In 2001, the Cummings Foundation convened a group of child psychiatrists, public policy experts, and representatives from the Department of Justice, Department of Health and Human Services, and Congressional staff to consider the deplorable state of services to traumatized children. This initiative led to the establishment of the Congressionally mandated National Child Traumatic Stress Network (NCTSN).
In order to study the symptomatology of the children seen within the NCTSN, Boston psychiatrist and trauma expert Bessel van der Kolk and his colleague Joseph Spinazzola organized a complex trauma task force. Between 2002 and 2003 they conducted a survey (via clinician reports) of 1,700 children receiving trauma-focused treatment and experiencing the effects of child abuse at 38 different centers across the country.
They found more evidence of what two decades of research had already revealed: Nearly 80% of the surveyed kids had been exposed to multiple and/or prolonged interpersonal trauma, and of those, fewer than 25% met the diagnostic criteria for Post-Traumatic Stress Disorder (PTSD).
Instead, these children showed pervasive, complex, often extreme, and sometimes contradictory patterns of emotional and physiological dysregulation. Their moods and feelings could be all over the place—rage, aggressiveness, deep sadness, fear, withdrawal, detachment and flatness, and dissociation—and when upset, they could neither calm themselves down nor describe what they were feeling.
In 2005, the complex trauma task force—chaired by van der Kolk—began working in earnest on constructing a new diagnosis, called Developmental Trauma Disorder, which, they hoped, would capture the multifaceted reality experienced by chronically abused children and adolescents.
In January 2009, they submitted to the Diagnostic and Statistical Manual (DSM) Trauma, PTSD, and Dissociative Disorders Subwork Group an elaborate criteria set (DSM-speak for symptom list) for Developmental Trauma Disorder: Exposure to prolonged trauma, causing pervasive impairments of psychobiological dysregulation (of emotions and bodily functions, of awareness and sensations, of attention and behavior, of their sense of self and their relationships), as well as at least two symptoms of standard PTSD, and multiple functional impairments (with school, family, peer group, the law, health, and jobs or job training).
According to van der Kolk, the DSM committee responded that the complex trauma task force had “inundated” them with too much data about Developmental Trauma Disorder, but not the right kind: They needed to submit other kinds of data concerning 17 issues, including possible genetic transmission, environmental risk factors, temperamental antecedents, bio-markers, familial patterns, treatment response, and so on.
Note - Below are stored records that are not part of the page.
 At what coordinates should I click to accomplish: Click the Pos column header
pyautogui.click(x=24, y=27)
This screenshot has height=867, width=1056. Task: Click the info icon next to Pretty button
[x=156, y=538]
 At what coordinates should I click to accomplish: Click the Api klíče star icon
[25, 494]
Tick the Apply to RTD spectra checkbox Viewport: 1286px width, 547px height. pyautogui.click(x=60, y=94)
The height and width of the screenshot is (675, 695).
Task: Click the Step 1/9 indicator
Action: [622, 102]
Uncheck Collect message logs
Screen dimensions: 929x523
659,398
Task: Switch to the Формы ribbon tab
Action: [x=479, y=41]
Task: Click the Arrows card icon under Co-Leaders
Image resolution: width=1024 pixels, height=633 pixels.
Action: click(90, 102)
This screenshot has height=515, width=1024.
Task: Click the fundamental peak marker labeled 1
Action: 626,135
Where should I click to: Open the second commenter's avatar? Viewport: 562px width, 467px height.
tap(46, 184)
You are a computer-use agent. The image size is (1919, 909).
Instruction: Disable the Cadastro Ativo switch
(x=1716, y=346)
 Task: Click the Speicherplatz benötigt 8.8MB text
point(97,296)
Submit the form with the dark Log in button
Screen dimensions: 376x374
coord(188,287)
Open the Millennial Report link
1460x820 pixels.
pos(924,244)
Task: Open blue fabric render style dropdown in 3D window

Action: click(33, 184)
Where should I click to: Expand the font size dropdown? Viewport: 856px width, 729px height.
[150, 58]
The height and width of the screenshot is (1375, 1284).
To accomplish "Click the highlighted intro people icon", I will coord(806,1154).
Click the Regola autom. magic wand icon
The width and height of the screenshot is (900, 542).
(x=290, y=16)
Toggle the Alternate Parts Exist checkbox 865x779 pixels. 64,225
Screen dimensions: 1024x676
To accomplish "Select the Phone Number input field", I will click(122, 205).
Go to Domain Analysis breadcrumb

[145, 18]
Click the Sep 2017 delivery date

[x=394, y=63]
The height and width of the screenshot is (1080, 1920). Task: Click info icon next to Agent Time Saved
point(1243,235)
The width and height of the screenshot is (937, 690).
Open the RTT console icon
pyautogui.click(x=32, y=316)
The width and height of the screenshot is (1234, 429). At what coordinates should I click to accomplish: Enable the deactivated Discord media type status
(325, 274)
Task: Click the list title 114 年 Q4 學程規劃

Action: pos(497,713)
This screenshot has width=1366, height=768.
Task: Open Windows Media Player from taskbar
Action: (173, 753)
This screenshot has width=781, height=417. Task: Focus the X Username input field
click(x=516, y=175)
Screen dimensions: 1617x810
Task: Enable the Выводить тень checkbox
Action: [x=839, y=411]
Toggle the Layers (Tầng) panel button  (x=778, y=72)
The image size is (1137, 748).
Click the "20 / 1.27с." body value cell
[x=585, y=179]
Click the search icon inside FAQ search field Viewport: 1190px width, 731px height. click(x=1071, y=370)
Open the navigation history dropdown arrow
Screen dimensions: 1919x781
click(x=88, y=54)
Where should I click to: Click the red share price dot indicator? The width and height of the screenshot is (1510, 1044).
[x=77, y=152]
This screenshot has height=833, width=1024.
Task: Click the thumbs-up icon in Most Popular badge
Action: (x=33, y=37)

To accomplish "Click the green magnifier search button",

The DSM subcommittee, chaired by Matthew Friedman, executive director of the National Center for PTSD, wrote that “the consensus is that is it unlikely that Developmental Trauma Disorder can be included in the main part of DSM-5 in its present form because of the current lack of evidence in support of the diagnosis and the lack of prospective testing of your proposed diagnostic criteria.”
The complex trauma task force argued that this was a proposed diagnosis, which didn’t officially exist yet, and so—in that great Catch-22 tradition of DSM—couldn’t qualify for the funding for the kind of research the DSM subcommittee wanted to see. But their argument was still unconvincing.
Though temporarily stymied, the NCTSN task force is by no means defeated. They’ve been able to raise the money for a Developmental Trauma Disorder field trial and enlisted the sites that are able to carry out the required research.
“We’re still going ahead full throttle,” says van der Kolk. “I feel very optimistic.”